Albanese starts with the concept of synesthesia making others believe a person was a witch.  This is an interesting premise given that it is six times more common in women.  I really like the premise and I think it has merit.  OK, so, cool, apply that to 19th century Massachusetts and the era of Nathanial Hawthorne who effectively ties a letter ("A") to scarlet.  Very interesting.  This book, however, is not the Scarlett Letter from Hester's perspective.  It is about a "real life" person who, in turn, inspired the character of Hester.  Is your head spinning?  Mine was.

Working on this basis...we tap into the life of a young embroiderer on the Scottish coast (make more sense now?).  She has synesthesia which allows her to put her colors together beautifully and, in time, to reflect the person for whom the work is made (some people have green speech or purple speech, etc.)  Of course, however, having this ability must be kept secret, 'cause all the female relatives have been killed for being witches.

Fast forward to America.  Where?  Salem, Massachusetts.  Yeah, super witchy area.  This is where Hawthorne lives (stained by one of his ancestors who was a judge in the trials) and into which our new red headed Scottish synesthetic embroiderer, Isobel, comes married but left by her husband while he literally pursues drugs.  Scotts are not well liked at the time (one run above black folk) so she is on the edge of town.  So, the stage is set and we are only half way through the book.

Over time, Hawthorne shows himself to be a coward and also a tad randy.  Isobel, manages to find her way forward "using the needle" and it was not clear to me how Hawthorne came to make Isobel into Hester.  Maybe it is through lies upon lies as a web he uses to protect himself and both gratify himself, but I think I am stretching.  I'm not looking to reprise the book, but I think that the effort Albanese makes is to try to get the reader to figure out how Isobel becomes a model for Hester Prinn while at the same time writing a novel that has plot and pace.  It is a very tall order and I have to say that Albanese pulls it off by the thinnest of margins.  I enjoyed the book, but, obviously, I don't know how I would explain it to anyone.

All This Could Be Different, Sarah Thankham Mathews

 

All This Could Be Different by Sarah Thankam Mathews

Started: 12/29/2022
Completed: 1/1/2022
Recommendation: Not Recommended
Recommended By: Several Best Book of the Year lists

Review:

The characters, in general, seemed flat to me.  <SPOILERS> Sneha opens up, eventually, to some about her life, but cannot find a lasting intimate relationship because she refuses to be vulnerable.  When finally given a chance to build a lasting relationship, it seems like she does her best to put her "Jersey girl" love interest into a "fish-out-of-water" scenario that dooms what is left.  I ended the book thinking that Sneha had learned nothing over the course of the book.  Similarly, her friend Tig (who marries, has children, and enters into relationships with two others as part of an open marriage) seems like a frenetic ball of energy, just like when  they started.  Another friend, Tom, starts out rejecting his parents' lifestyle and ends....you guessed it...rejecting his parents' lifestyle.  This book takes place over years with huge changes for the characters and yet none of them seem to be affected by the ocean of change occurring underneath them.
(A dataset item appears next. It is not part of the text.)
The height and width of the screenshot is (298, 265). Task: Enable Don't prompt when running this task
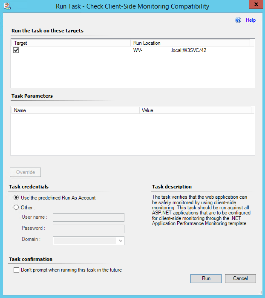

Maybe it is a generational thing (this is a coming of age story for twenty-somethings in aughts).  There is no talk about these kids reflecting on years of shooter drills in school, some about gay bashing, and some about immigrants being left on the outside.  It feels like a narrow, insular, book (think the preppie coming of age books in the 50s).  Not a reflection of an entire generation--the diversity of background features in this book, but not the diversity of thought.